Boston City Councilor Michelle Wu on Monday did not deny claims that she plans to run for mayor, after Mayor Marty Walsh told The Boston Globe that Wu is planning a bid to unseat him next year.
In a Globe article published Monday afternoon, Walsh is quoted is saying that Wu called him on Sunday to inform him of her plans.
When reached for comment, a spokesperson for Wu did not deny that the city councilor had reached out to Walsh to tell him she would be running against him.
"[Wu] believes that in this moment of hardship for our city, each one of us should be asking ourselves how we can make a difference," the spokesperson said in a statement.
If Wu does launch a mayoral bid and is successful, it would be the first time a mayor has been unseated in Boston since 1949.
Wu has been increasingly critical of Walsh's policies in recent months, further igniting ongoing speculation about a possible mayoral run.
In July, Wu described the mayor’s plan to accept donations from donors and corporations for the Boston Resiliency Fund as a “dangerous and deceptive tactic” in an interview with GBH’s Boston Public Radio. Later that day, Walsh fired back, describing a “city councilor” who “doesn’t know what they’re talking about” in a press conference with reporters.
“Some people that are criticizing the resiliency fund might want to run for higher office,” Walsh told reporters. “They better find a better issue than that to run for higher office.”
Wu, who was the first woman of color to be elected president of the Boston City Council in 2016, has also harshly criticized the mayor’s Racial Equity Fund for what she sees as a lack of transparency from the city.
“We need more dollars, more funding going to communities of color, going to Black-led organizations, going to Black and brown residents, that is unquestionable. But from my perspective, this [Racial Equity Fund] is not adding to that,” Wu told GBH News in July. “This is city government stepping in to suck the money that would otherwise be going through efforts led and created by Black and brown business leaders in Boston, and injecting this political element to it, when in fact, our jobs in city government is to do the structural work.”
According to a GBH News report from July using data from the Walsh administration, less than 2 percent of the more than $12 million in coronavirus-related contract funds awarded to the city went to a Boston-based, minority-owned business.

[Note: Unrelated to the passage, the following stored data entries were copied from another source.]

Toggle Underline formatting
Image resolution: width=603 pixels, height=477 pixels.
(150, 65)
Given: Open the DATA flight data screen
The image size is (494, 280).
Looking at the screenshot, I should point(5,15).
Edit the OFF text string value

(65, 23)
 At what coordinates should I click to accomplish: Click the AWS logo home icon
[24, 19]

In a follow-up statement to GBH News after her July Boston Public Radio interview, Wu doubled down, saying that "Mayor-controlled private funds launched during the pandemic … creates conflicts of interest under a troubling lack of oversight" and adding that she "would hope that Mayor Walsh has the capacity to understand that this was not a personal attack on him, but a call for Boston to do better."
Wu, a 35-year-old Roslindale resident and Chicago native, was first elected to the City Council in 2013 after graduating from Harvard Law School.
Wu’s challenges to Walsh are not new — in August of last year, Wu pushed Walsh to create stricter policies around housing rental agencies like AirBnb, in an effort to protect affordable housing opportunities in the city. In her first term, Wu urged the city to withdraw a 2024 Olympics bid, writing in a GBH News op-ed that city leaders should “stay true to our democratic legacy and what Boston has already given to the world: informed independence and true debate.”
In April of last year, speculation about a possible mayoral bid began to kick into high gear. Though Wu would not confirm nor deny these rumors, she told the Boston Herald at the time that she was “never, growing up, thinking that I would be in politics to begin with, so I take it a day at a time.”
“In government,” Wu told the Herald, “it’s always easier to do nothing than to suggest a change.”